As Compuware explained in a press release detailing its day-one support of the z14 mainframe, to the advantage of joint Compuware and IBM Z customers, “The z14’s new features, particularly greater security enabled through pervasive encryption, will help Compuware customers optimize ‘digital trust’—heightening user confidence that their sensitive data is being kept safe and secure.”
Mainframe users have long championed the platform’s unmatched securable environment. It is virtually impenetrable, unlike distributed systems. The only easy way to “hack” a mainframe is from the inside, but that’s becoming a greater concern.
Pairing the z14 mainframe’s tighter security, which Compuware says will provide “extensive encryption of data, both in-flight and at-rest,” with tools like Compuware Application Audit, which provides end-to-end visibility into privileged user behavior, companies will be able to improve safeguards against insider threats to mainframe applications and data.
Alongside improved security, “Additional hardware capacity and performance optimizations will also help customers more fully leverage their mainframes as a competitive asset,” Compuware says.
The new compilers will include direct support of the new z14 hardware by use of the ARCH(12) compile option and will include exploitation of the z14 Vector Packed Decimal Facility without customer source code changes.
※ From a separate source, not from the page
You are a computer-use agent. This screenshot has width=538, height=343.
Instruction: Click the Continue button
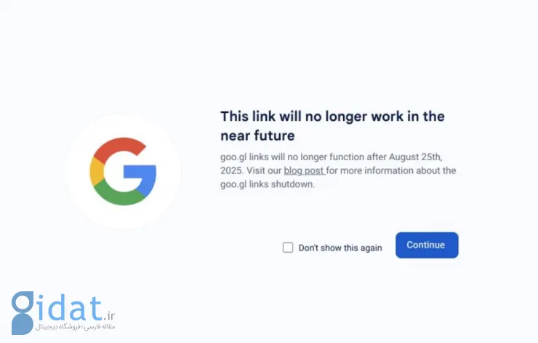[x=427, y=245]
COBOL V6.2 also includes many of the COBOL V6.1 CD – Continuous Delivery – items that were PTFs in the past six months that assisted migration from previous COBOL compilers. PL/I V5.2 also adds performance, usability and additional client requested enhancements.
IBM’s z/OS V2.3 provides the software framework to exploit the z14 and provide enablement services to COBOL and PL/I so customers can continue to modernize applications to meet their digital transformation requirements. Especially notable are the new z/OS V2.3 policy based encryption options that will enable use of pervasive encryption, without application changes, to protect customer data and meet new compliance requirements.
If the world was surprised at how modern the z13 mainframe is two years after its release in 2015, what will it think of the z14 mainframe?
With companies like Compuware proving Agile and DevOps are feasible on the mainframe, and with IBM instilling those practices directly in the platform, and synergizing them with tighter security, one need not speculate as to where the mainframe is headed as the core system of record supporting the private and public sectors’ most mission-critical apps and data in the digital age—it’s certainly not to a burial plot.